▸ **Excerpted text**
The new lighting and shadows feature improves the quality of the in-world visual experience, specifically:

  • High quality real-time shadows.
  • Full dynamic lighting for an infinite number of local light sources.
  • Special effects such as ambient occlusion and depth of field.
KBnote.png Note: Sky and water environments appear and function the same regardless of whether lighting and shadows are enabled.

Prerequisites

This feature requires a OpenGL 3.0 capable graphics card, such as NVIDIA GeForce 8600 and 8800, GTX 2xx, or Radeon HD 4xxxx.

If your graphics card cannot support the feature, then it is disabled, and you cannot enable it.

Graphics preferences settings

To enable or change your lighting and shadows settings:

  1. Choose Me > Preferences.
  2. Click the Graphics tab.
  3. Click Advanced.
  4. Check Atmospheric Shaders And Hardware Skinning (under Avatar Rendering).

▸ **Written instruction 1**
Copy the lines of the listing exactly, starting at the line that contains "Click the red" and ending at the line that contains "[x=540, y=198]", and omit the pictures.
The listing below has no connection to the lighting and shadows text.

▸ **The input**
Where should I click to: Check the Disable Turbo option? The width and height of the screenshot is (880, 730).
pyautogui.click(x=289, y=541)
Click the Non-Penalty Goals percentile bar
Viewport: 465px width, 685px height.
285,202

--

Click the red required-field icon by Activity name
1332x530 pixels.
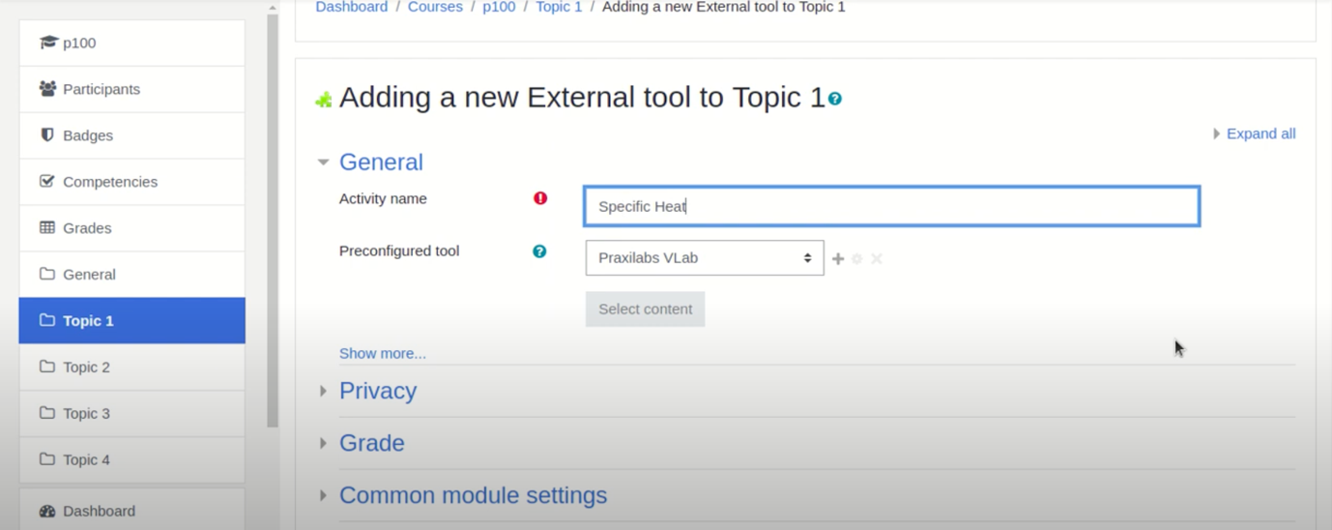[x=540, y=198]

...

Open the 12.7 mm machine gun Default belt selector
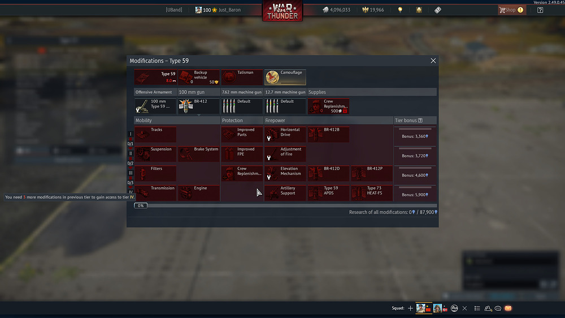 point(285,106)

▸ **Written instruction 2**
Repeat the passage from the lighting and shadows text word for word, starting at "This feature requires" and ending at "Me > Preferences.".

▸ **Expected output 1**
Click the red required-field icon by Activity name
1332x530 pixels.
[x=540, y=198]

▸ **Expected output 2**
This feature requires a OpenGL 3.0 capable graphics card, such as NVIDIA GeForce 8600 and 8800, GTX 2xx, or Radeon HD 4xxxx.

If your graphics card cannot support the feature, then it is disabled, and you cannot enable it.

Graphics preferences settings

To enable or change your lighting and shadows settings:

  1. Choose Me > Preferences.